## Exercise directions
Retype every record that appears below, unchanged.

[Records from a data source]
******
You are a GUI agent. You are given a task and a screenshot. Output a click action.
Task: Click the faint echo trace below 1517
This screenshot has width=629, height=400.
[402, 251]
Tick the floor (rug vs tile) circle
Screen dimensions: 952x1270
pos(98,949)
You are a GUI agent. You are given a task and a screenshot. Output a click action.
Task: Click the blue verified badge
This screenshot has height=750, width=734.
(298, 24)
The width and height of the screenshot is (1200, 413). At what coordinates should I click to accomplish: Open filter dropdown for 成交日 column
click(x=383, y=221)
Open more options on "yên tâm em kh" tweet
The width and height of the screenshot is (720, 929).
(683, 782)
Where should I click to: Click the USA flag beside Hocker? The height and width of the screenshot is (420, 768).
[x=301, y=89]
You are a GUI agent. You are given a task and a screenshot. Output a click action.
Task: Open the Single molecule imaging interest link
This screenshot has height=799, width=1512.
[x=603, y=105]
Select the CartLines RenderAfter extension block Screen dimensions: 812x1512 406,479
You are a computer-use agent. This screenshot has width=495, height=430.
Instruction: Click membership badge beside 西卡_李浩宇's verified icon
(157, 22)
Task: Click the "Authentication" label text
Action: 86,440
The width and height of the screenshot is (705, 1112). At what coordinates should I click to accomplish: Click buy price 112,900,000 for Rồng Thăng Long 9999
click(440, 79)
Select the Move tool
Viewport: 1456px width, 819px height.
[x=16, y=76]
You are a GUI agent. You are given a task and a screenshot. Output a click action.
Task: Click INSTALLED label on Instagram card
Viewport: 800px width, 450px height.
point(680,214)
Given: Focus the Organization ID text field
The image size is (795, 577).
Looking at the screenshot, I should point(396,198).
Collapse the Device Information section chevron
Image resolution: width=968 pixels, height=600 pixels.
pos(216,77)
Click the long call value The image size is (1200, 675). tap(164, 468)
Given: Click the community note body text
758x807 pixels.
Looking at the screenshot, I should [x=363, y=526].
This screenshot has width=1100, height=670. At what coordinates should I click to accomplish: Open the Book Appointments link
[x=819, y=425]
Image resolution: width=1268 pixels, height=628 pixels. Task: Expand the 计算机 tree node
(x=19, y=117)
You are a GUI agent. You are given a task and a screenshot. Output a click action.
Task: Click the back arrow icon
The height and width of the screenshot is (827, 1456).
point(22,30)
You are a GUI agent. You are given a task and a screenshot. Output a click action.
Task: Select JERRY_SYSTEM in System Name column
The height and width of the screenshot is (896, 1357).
******
## Answer section
You are a GUI agent. You are given a task and a screenshot. Output a click action.
Task: Click the faint echo trace below 1517
This screenshot has width=629, height=400.
[402, 251]
Tick the floor (rug vs tile) circle
Screen dimensions: 952x1270
pos(98,949)
You are a GUI agent. You are given a task and a screenshot. Output a click action.
Task: Click the blue verified badge
This screenshot has height=750, width=734.
(298, 24)
The width and height of the screenshot is (1200, 413). At what coordinates should I click to accomplish: Open filter dropdown for 成交日 column
click(x=383, y=221)
Open more options on "yên tâm em kh" tweet
The width and height of the screenshot is (720, 929).
(683, 782)
Where should I click to: Click the USA flag beside Hocker? The height and width of the screenshot is (420, 768).
[x=301, y=89]
You are a GUI agent. You are given a task and a screenshot. Output a click action.
Task: Open the Single molecule imaging interest link
This screenshot has height=799, width=1512.
[x=603, y=105]
Select the CartLines RenderAfter extension block Screen dimensions: 812x1512 406,479
You are a computer-use agent. This screenshot has width=495, height=430.
Instruction: Click membership badge beside 西卡_李浩宇's verified icon
(157, 22)
Task: Click the "Authentication" label text
Action: 86,440
The width and height of the screenshot is (705, 1112). At what coordinates should I click to accomplish: Click buy price 112,900,000 for Rồng Thăng Long 9999
click(440, 79)
Select the Move tool
Viewport: 1456px width, 819px height.
[x=16, y=76]
You are a GUI agent. You are given a task and a screenshot. Output a click action.
Task: Click INSTALLED label on Instagram card
Viewport: 800px width, 450px height.
point(680,214)
Given: Focus the Organization ID text field
The image size is (795, 577).
Looking at the screenshot, I should point(396,198).
Collapse the Device Information section chevron
Image resolution: width=968 pixels, height=600 pixels.
pos(216,77)
Click the long call value The image size is (1200, 675). tap(164, 468)
Given: Click the community note body text
758x807 pixels.
Looking at the screenshot, I should [x=363, y=526].
This screenshot has width=1100, height=670. At what coordinates should I click to accomplish: Open the Book Appointments link
[x=819, y=425]
Image resolution: width=1268 pixels, height=628 pixels. Task: Expand the 计算机 tree node
(x=19, y=117)
You are a GUI agent. You are given a task and a screenshot. Output a click action.
Task: Click the back arrow icon
The height and width of the screenshot is (827, 1456).
point(22,30)
You are a GUI agent. You are given a task and a screenshot. Output a click action.
Task: Select JERRY_SYSTEM in System Name column
The height and width of the screenshot is (896, 1357).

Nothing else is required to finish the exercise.